++++ Article
Study participants

This longitudinal study targeted students enrolled in grades 1 through 4 in Shanghai’s primary schools. Given the primary education system in Shanghai spans from grade 1 to 5 and the necessity for a year-long follow-up, the study was confined to students in grades 1 to 4. Shanghai had a total of 680 primary schools in 2021. For this study, five schools were contacted, and three schools agreed to participate. These three schools were located in two different administrative districts of Shanghai and were selected using convenience sampling based on their willingness to participate. These schools were contacted directly, and their participation was confirmed after discussions with school administrators.

The target sample size was based on the complexity of the cross-lagged panel model, requiring 10 to 20 participants per free parameter. With approximately 25 free parameters, the required sample size was estimated at 250–500 participants. To account for attrition, this was increased by 20%, resulting in a recommended sample size of 600 participants. Within each school, we initially targeted 4 (grades) × 3 (classes per grade) × 40 (students per class), for an estimated total of 1440 potential participants. After the follow-up and data cleaning processes, a final sample of 680 students was retained for analysis, which exceeds the minimum sample size required to achieve sufficient statistical power.
++++++++
++++ Collected data
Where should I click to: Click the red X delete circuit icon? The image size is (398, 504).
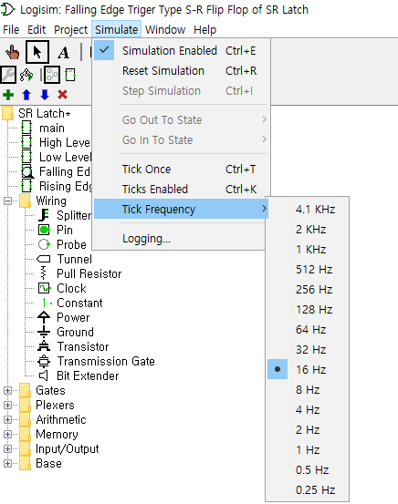(62, 95)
++++++++
**Prompt A**
Answer these questions using the study participants section:
(i) How many primary schools did Shanghai have in 2021?
(ii) How many of the contacted schools agreed to participate?
(iii) By what percentage was the sample size increased to account for attrition?
**Prompt B**
Write out the part of the study participants section that begins at the words "The target sample" and stops after "sufficient statistical power.".
The data has no connection to the study participants section.

**Finished answer A**
(i) 680
(ii) Three
(iii) 20%

**Finished answer B**
The target sample size was based on the complexity of the cross-lagged panel model, requiring 10 to 20 participants per free parameter. With approximately 25 free parameters, the required sample size was estimated at 250–500 participants. To account for attrition, this was increased by 20%, resulting in a recommended sample size of 600 participants. Within each school, we initially targeted 4 (grades) × 3 (classes per grade) × 40 (students per class), for an estimated total of 1440 potential participants. After the follow-up and data cleaning processes, a final sample of 680 students was retained for analysis, which exceeds the minimum sample size required to achieve sufficient statistical power.